Hi! Thanks for the patch, it makes sense to me! Honestly, I think having the open shadow is maybe not the best way to solve this (please feel free to let me know if there are reasons it would be better), maybe spell it out explicitly (there aren't that many cases of open)?

It seemed a bit tedious to spell it out explicitly everywhere, but you're right, not a script of this size it's not a problem. The benefit of a global shadow is that nobody will use regular open accidentally, but I think the risk of that is relatively low.

Also, hm... Do we really need these? It's safe to remove those, this shouldn't be a problem, I think.

I don't think using non-ASCII quotes was intentional and we can definitely remove them. But future-proofing this script will avoid this problem in the future.

werat updated this revision to Diff 362677.Jul 29 2021, 1:48 AM

Use io.open explicitly.

werat updated this revision to Diff 362678.Jul 29 2021, 1:50 AM

Fix incorrect replace

Makes sense, thank you for the explanation. I've changed the problematic doc but this is probably still fine. Honestly, I don't really think we should have more Unicode symbols in the docs for generators hence this patch might not be needed but I'd be OK if you really still want to land it. The "problem" is that we'd be left with somewhat non-uniformity (there are many other Python scripts with open and inputs there might also have similar issues) but I guess that's what we have anyway.

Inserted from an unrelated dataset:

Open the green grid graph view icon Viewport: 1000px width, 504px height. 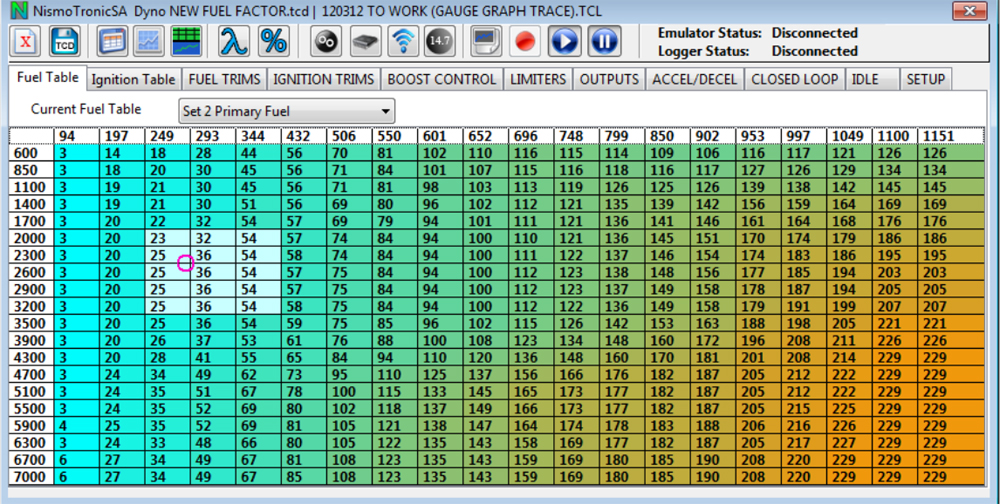tap(186, 41)
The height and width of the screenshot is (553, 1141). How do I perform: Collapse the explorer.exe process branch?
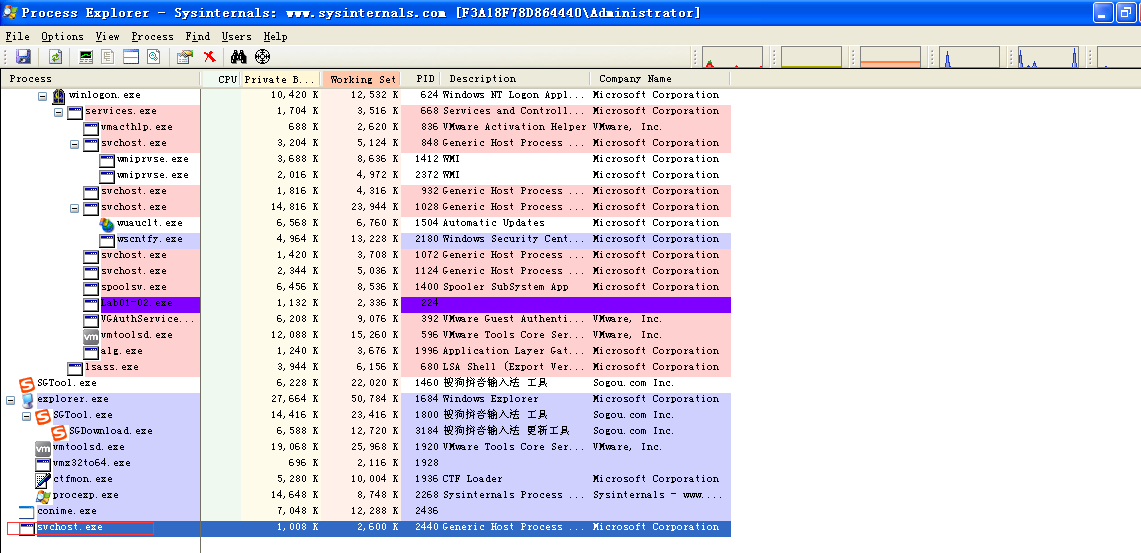pos(11,399)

clang-tools-extra/clang-tidy/add_new_check.py
19

The comments look misplaced now. Maybe add it next to the first io.open and end with "Here and elsewhere"?

werat added a comment.Jul 29 2021, 3:00 AM

Honestly, I don't really think we should have more Unicode symbols in the docs for generators

I'm not very familiar with the documentation build process, but maybe we could enforce only-ASCII there? Then all scripts and tools can just assume it will work with plan open.

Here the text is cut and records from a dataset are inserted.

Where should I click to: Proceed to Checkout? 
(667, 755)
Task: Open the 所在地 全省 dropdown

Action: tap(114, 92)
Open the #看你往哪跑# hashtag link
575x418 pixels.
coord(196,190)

kbobyrev requested changes to this revision.Jul 29 2021, 9:29 AM

It's certainly doable but looks like a complete overkill for this kind of problem :) The patch is fine, I'm okay with landing it if you're expecting similar problem to arise in the future, I'll accept with the comment next to the first usage, everything else is OK.

This revision now requires changes to proceed.Jul 29 2021, 9:29 AM
werat updated this revision to Diff 363413.Aug 2 2021, 2:14 AM

Moved the comment to the first usage of io.open.

kbobyrev accepted this revision.Aug 2 2021, 2:33 AM

Thanks!

This revision is now accepted and ready to land.Aug 2 2021, 2:33 AM
This revision was landed with ongoing or failed builds.Aug 2 2021, 2:37 AM
This revision was automatically updated to reflect the committed changes.